Your task ::
From the records below, extract only the lines running from the line with "You are a GUI" to the line with "Task: Open Internet", both lines included, reproducing them exactly.

Task input ::

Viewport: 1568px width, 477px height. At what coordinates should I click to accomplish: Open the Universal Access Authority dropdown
---
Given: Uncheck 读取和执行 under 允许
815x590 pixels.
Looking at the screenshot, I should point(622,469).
--
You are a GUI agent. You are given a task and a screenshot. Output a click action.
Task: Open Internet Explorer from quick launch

Solved problem ::
You are a GUI agent. You are given a task and a screenshot. Output a click action.
Task: Open Internet Explorer from quick launch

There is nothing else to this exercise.